Comunicato stampa: Ecosistemi a rischio in Antartide a causa delle microplastiche
Le prove in un recente studio su piccoli invertebrati del polo sud.
“Vi sono prove che le microplastiche abbiano raggiunto le regioni più remote del pianeta”. Così si apre l’articolo pubblicato sulla rivista scientifica Royal Society Biology Letters del team di ricerca coordinato da Elisa Bergami e Ilaria Corsi dell’Università di Siena, che ha dato la prima evidenza di contaminazione da microplastiche in animali terrestri antartici.
Prima di questa osservazione “vi erano ancora dubbi sulla presenza della plastica nelle reti alimentari terrestri antartiche” – continuano gli autori dello studio. Per trovare una risposta, i ricercatori hanno mosso i primi passi da un pezzo di polistirolo ritrovato nel 2016 sulle coste dell’isola antartica di re Giorgio (Shetland del Sud), ricoperto di alghe, muschi e licheni. A nutrirsi di questa microflora è un piccolo invertebrato lungo un paio di millimetri, il Cryptopygus antarcticus (del gruppo dei Collemboli, componente centrale della catena alimentare del suolo in tutte le aree del pianeta). Le analisi sugli esemplari di Collemboli rinvenuti sul materiale plastico – effettuate con la tecnologia di imaging con spettroscopia infrarossa presso Elettra Sincrotrone Trieste, struttura partner di CERIC-ERIC – hanno permesso di identificare la presenza di tracce di polistirolo nell’intestino di questi organismi superando le limitazioni attuali per l’analisi di microinvertebrati del suolo.
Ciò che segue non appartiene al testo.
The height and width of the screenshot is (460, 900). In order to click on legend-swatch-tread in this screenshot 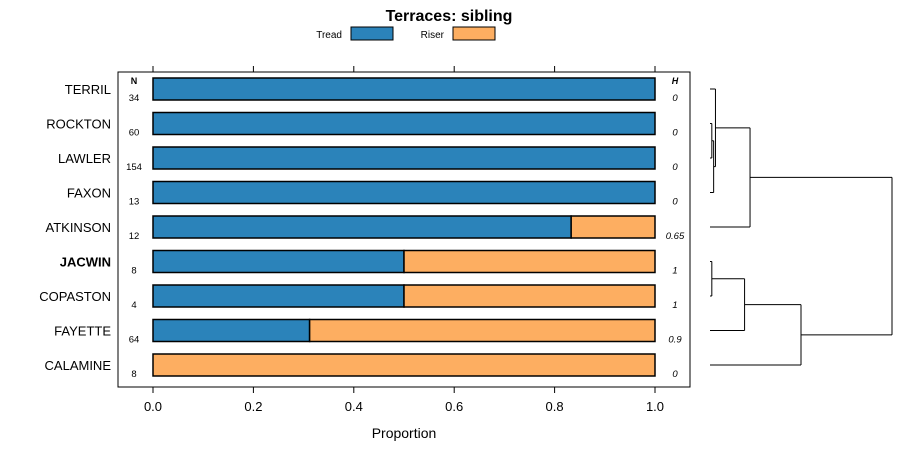, I will do `click(372, 34)`.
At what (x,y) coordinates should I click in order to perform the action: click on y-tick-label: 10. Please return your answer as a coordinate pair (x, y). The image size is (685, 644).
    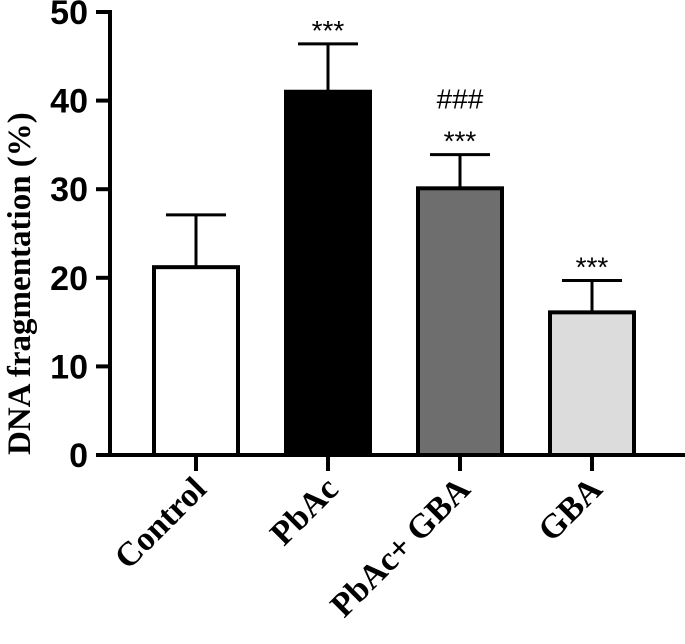
    Looking at the image, I should click on (69, 367).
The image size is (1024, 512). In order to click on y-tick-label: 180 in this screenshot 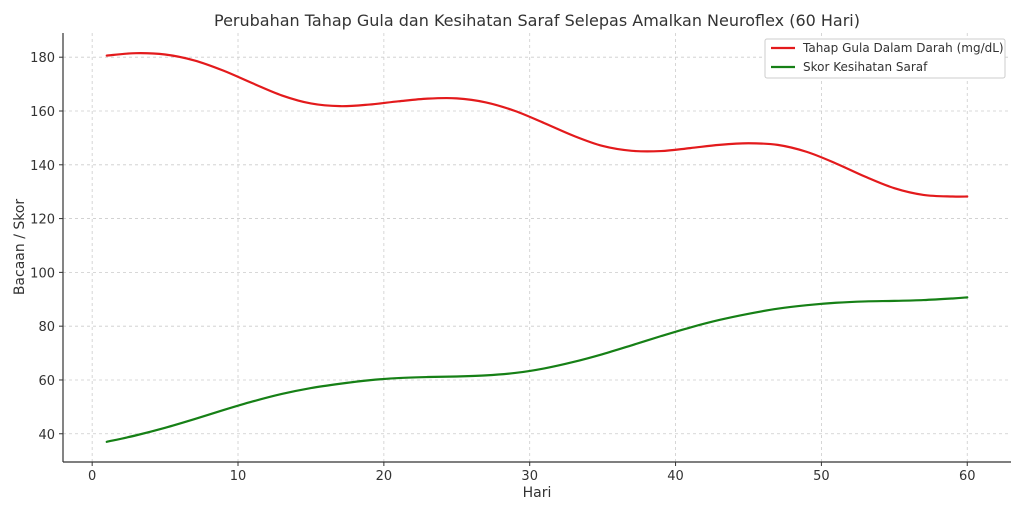, I will do `click(42, 58)`.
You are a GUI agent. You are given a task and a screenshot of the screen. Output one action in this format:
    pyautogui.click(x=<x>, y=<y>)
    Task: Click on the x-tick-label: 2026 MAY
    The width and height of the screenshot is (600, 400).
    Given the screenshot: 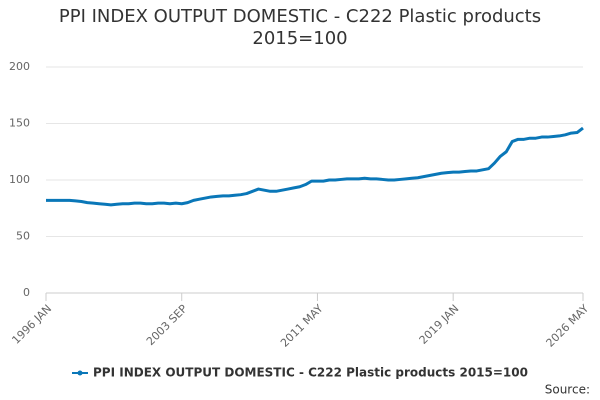 What is the action you would take?
    pyautogui.click(x=568, y=326)
    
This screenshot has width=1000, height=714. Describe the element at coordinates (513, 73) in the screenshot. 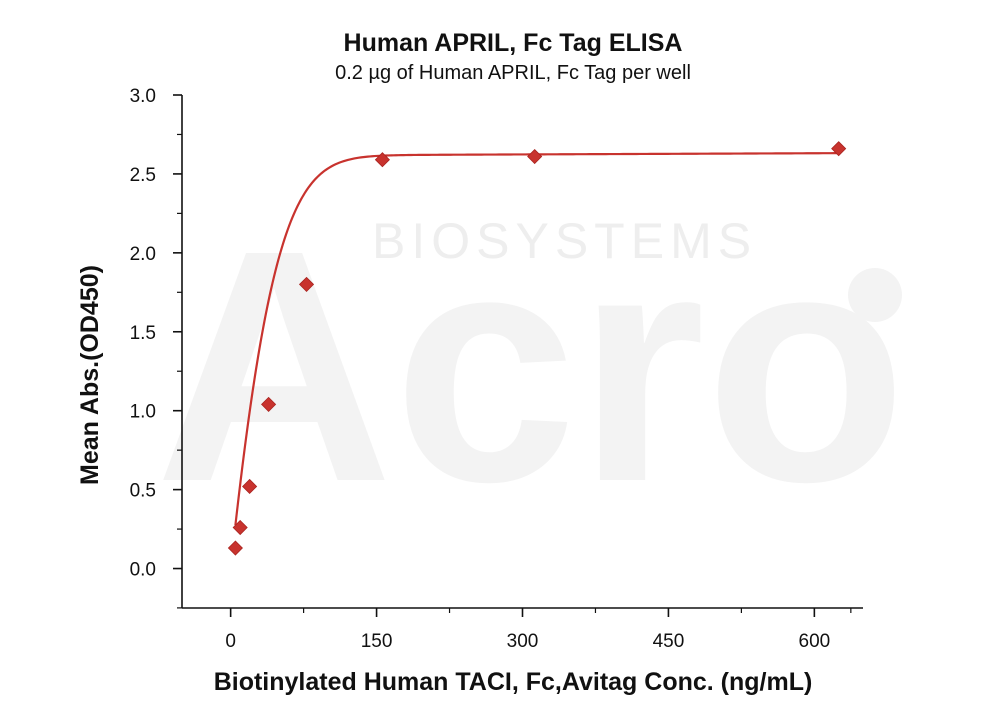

Le microplastiche possono anche trasportare contaminanti e agenti patogeni, con un potenziale dannoso per organismi come i Collemboli, e di conseguenza per altre specie della relativa rete alimentare. Studi di laboratorio su specie di Collemboli che abitano altre regioni del globo suggeriscono inoltre che l’esposizione a microplastiche possa provocare alterazioni nella loro crescita e riproduzione.
Considerata l’ampia presenza di Cryptopygus antarcticus nell’ambiente terrestre antartico, l’ingestione di microplastiche potrebbe contribuire alla loro diffusione lungo la catena alimentare nel polo sud, con potenziali rischi per l’intero ecosistema. Altri studi saranno necessari per meglio comprendere le possibili conseguenze ambientali dovute alla presenza di microplastiche, ormai penetrate profondamente nel terreno e nelle reti alimentari.
Lo studio è stato coordinato da Elisa Bergami e Ilaria Corsi dell’Università di Siena, con il prezioso contributo di Emilia Rota, sempre dell’Ateneo senese, Giovanni Birarda e Lisa Vaccari di Elettra Sincrotrone Trieste, e Tancredi Caruso dell’University College di Dublino.
La ricerca è stata effettuata nell’ambito di progetti finanziati dal Programma Nazionale di Ricerca in Antartide (PNRA), con il supporto del Programma Antartico Brasiliano (PROANTAR) e l’Istituto Antartico Cileno (INACH). I ricercatori hanno beneficiato gratuitamente dell’accesso all’avanzata strumentazione del sincrotrone di Trieste grazie a uno dei bandi del consorzio centro-europeo di infrastrutture di ricerca, CERIC-ERIC.